While I enjoyed this book quite a bit, there was just something missing that I can't quite put my finger on. 

On the surface, it had all of the usual earmarks not only of a good story, but of a story by this author. There was an interesting plot that consisted of several seemingly unconnected storylines, some shady characters that had you consistently questioning their potential roles in what was going on, while also containing the usual balance between Barton the tireless leader, and Barton the husband and father.

Maybe the problem for me was that they were a little too interconnected. I mean you have Poppy, the “missing fourteen-year-old” whose mother just happens to be friends with the woman who was almost run down and whose uncle is suspected in a different case. And sure, I get these things sometimes happen, but it was just a little too neat for me. Especially when you take into consideration the way that Poppy dressed and acted. Yes, I am aware of the fact that it is an actual condition (I did read the author’s notes at the end), but she didn’t seem crucial to the plot at all, and in fact it was more than a little disturbing to find out just what she had been up to (and a little unfathomable that she was able to use someone else’s photo identification as her own).

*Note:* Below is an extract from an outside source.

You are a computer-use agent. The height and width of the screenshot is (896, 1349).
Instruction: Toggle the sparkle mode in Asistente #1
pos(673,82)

I also felt as though there were some chapters that could have been removed altogether, and it would not have changed the plot at all. To bring Poppy back into it, what was the purpose of Barton running into her outside of a grocery store after the investigations had been wrapped? She was still the same belligerent child that she had been, and it was obvious that she had learned nothing from what had happened. In my opinion, it simply wasn’t needed.

There were also a couple of instances where it would seem the author forgot details moments after they happened. In one case, there was a whole conversation between Robert and Barton as they drove to the police station, but as soon as their interview there wraps up, the author says that Robert had taken a taxi to the station as he wasn’t sure of the parking situation. This threw me to the point I had to go back and make sure the scene with them talking had in fact taken place.

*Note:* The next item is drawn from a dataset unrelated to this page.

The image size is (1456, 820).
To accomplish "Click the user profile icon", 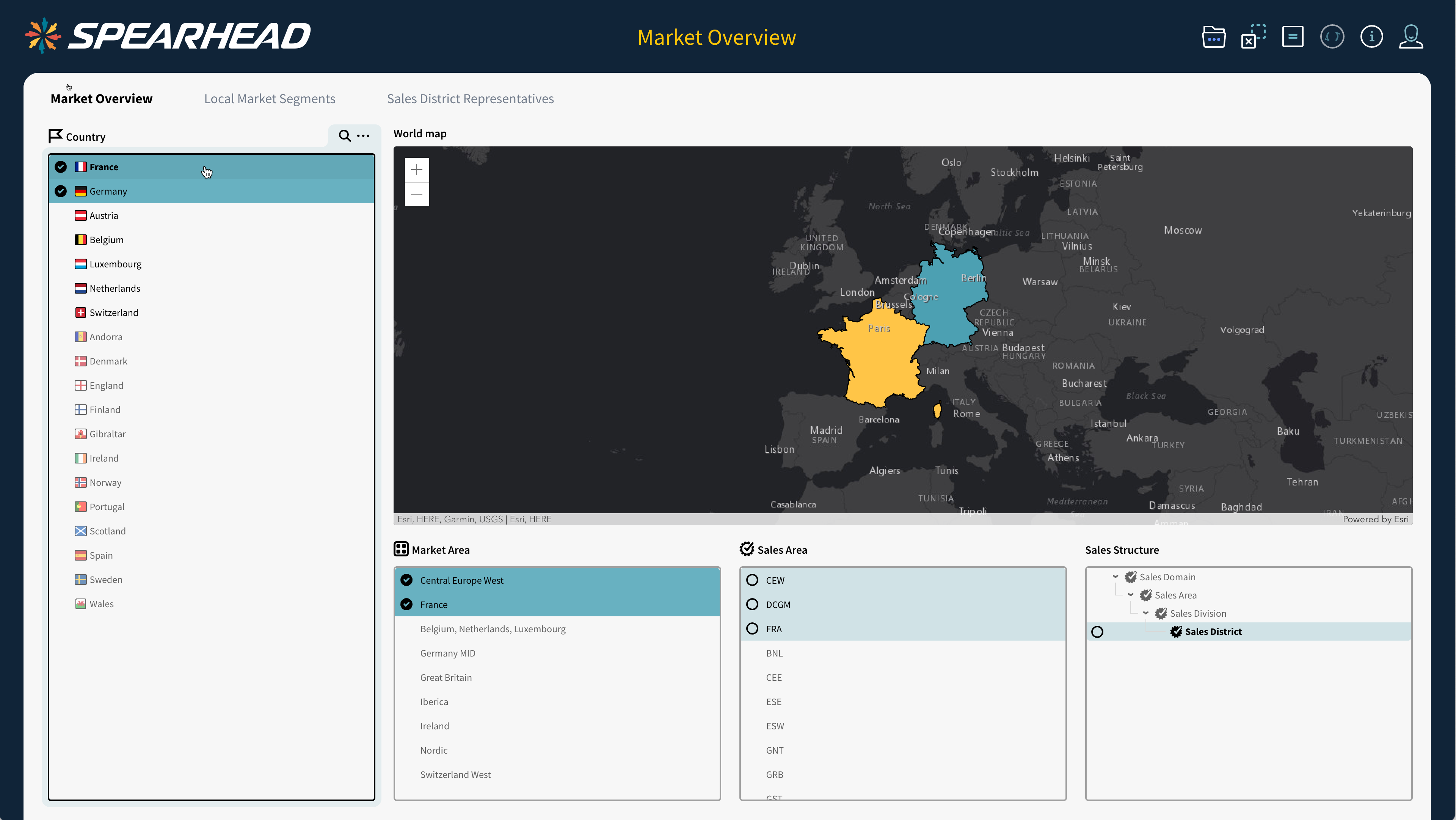I will (1411, 37).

I will say, I enjoyed some of the witty comments that were thrown into this one, such as Barton’s wife telling him that he would be fine to accept the position as the eldest had moved out, their youngest was in school and their teenaged daughter would be “circling the roof on her broomstick for the next few years.” As a mom who has raised teenaged daughters, I could not think of a more fitting description.

All things considered, while this wasn’t my favorite book in the series, it still holds up well on its own, and I will continue to read more from this author in the future. 

DISCLAIMER: I received a complimentary copy of this novel from the publisher. This has not affected my review in any way. All thoughts and opinions expressed in this review are 100% my own.